→ **Extracted data**
___

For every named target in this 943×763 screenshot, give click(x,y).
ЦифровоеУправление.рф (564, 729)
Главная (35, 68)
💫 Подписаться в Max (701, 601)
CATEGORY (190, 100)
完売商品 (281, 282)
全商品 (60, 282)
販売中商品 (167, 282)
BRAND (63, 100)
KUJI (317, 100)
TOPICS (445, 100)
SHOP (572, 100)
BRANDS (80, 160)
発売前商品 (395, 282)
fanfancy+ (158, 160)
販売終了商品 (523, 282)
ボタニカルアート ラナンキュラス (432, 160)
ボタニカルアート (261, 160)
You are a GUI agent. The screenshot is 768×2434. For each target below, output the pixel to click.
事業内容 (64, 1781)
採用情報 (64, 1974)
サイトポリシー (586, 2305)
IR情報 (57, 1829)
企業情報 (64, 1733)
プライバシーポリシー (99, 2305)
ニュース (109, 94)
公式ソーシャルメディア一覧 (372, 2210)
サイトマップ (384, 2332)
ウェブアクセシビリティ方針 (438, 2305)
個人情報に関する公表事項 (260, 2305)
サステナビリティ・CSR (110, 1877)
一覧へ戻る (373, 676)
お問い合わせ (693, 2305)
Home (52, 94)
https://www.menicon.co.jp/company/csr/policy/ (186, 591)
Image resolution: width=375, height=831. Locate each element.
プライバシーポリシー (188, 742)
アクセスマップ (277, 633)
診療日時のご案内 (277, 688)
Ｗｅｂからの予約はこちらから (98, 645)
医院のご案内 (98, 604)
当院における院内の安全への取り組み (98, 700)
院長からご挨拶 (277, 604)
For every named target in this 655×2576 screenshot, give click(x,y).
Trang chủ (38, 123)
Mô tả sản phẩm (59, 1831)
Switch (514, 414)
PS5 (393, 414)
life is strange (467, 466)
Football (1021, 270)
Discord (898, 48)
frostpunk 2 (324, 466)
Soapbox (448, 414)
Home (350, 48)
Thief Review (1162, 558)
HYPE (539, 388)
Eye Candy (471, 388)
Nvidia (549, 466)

___

→ **What to do**
Rewrite all the rows above as a numbered list, omitting any blank lines.

→ **Response to this task**
1. For every named target in this 943×763 screenshot, give click(x,y).
2. ЦифровоеУправление.рф (564, 729)
3. Главная (35, 68)
4. 💫 Подписаться в Max (701, 601)
5. CATEGORY (190, 100)
6. 完売商品 (281, 282)
7. 全商品 (60, 282)
8. 販売中商品 (167, 282)
9. BRAND (63, 100)
10. KUJI (317, 100)
11. TOPICS (445, 100)
12. SHOP (572, 100)
13. BRANDS (80, 160)
14. 発売前商品 (395, 282)
15. fanfancy+ (158, 160)
16. 販売終了商品 (523, 282)
17. ボタニカルアート ラナンキュラス (432, 160)
18. ボタニカルアート (261, 160)
19. You are a GUI agent. The screenshot is 768×2434. For each target below, output the pixel to click.
20. 事業内容 (64, 1781)
21. 採用情報 (64, 1974)
22. サイトポリシー (586, 2305)
23. IR情報 (57, 1829)
24. 企業情報 (64, 1733)
25. プライバシーポリシー (99, 2305)
26. ニュース (109, 94)
27. 公式ソーシャルメディア一覧 (372, 2210)
28. サイトマップ (384, 2332)
29. ウェブアクセシビリティ方針 (438, 2305)
30. 個人情報に関する公表事項 (260, 2305)
31. サステナビリティ・CSR (110, 1877)
32. 一覧へ戻る (373, 676)
33. お問い合わせ (693, 2305)
34. Home (52, 94)
35. https://www.menicon.co.jp/company/csr/policy/ (186, 591)
36. Image resolution: width=375, height=831. Locate each element.
37. プライバシーポリシー (188, 742)
38. アクセスマップ (277, 633)
39. 診療日時のご案内 (277, 688)
40. Ｗｅｂからの予約はこちらから (98, 645)
41. 医院のご案内 (98, 604)
42. 当院における院内の安全への取り組み (98, 700)
43. 院長からご挨拶 (277, 604)
44. For every named target in this 655×2576 screenshot, give click(x,y).
45. Trang chủ (38, 123)
46. Mô tả sản phẩm (59, 1831)
47. Switch (514, 414)
48. PS5 (393, 414)
49. life is strange (467, 466)
50. Football (1021, 270)
51. Discord (898, 48)
52. frostpunk 2 (324, 466)
53. Soapbox (448, 414)
54. Home (350, 48)
55. Thief Review (1162, 558)
56. HYPE (539, 388)
57. Eye Candy (471, 388)
58. Nvidia (549, 466)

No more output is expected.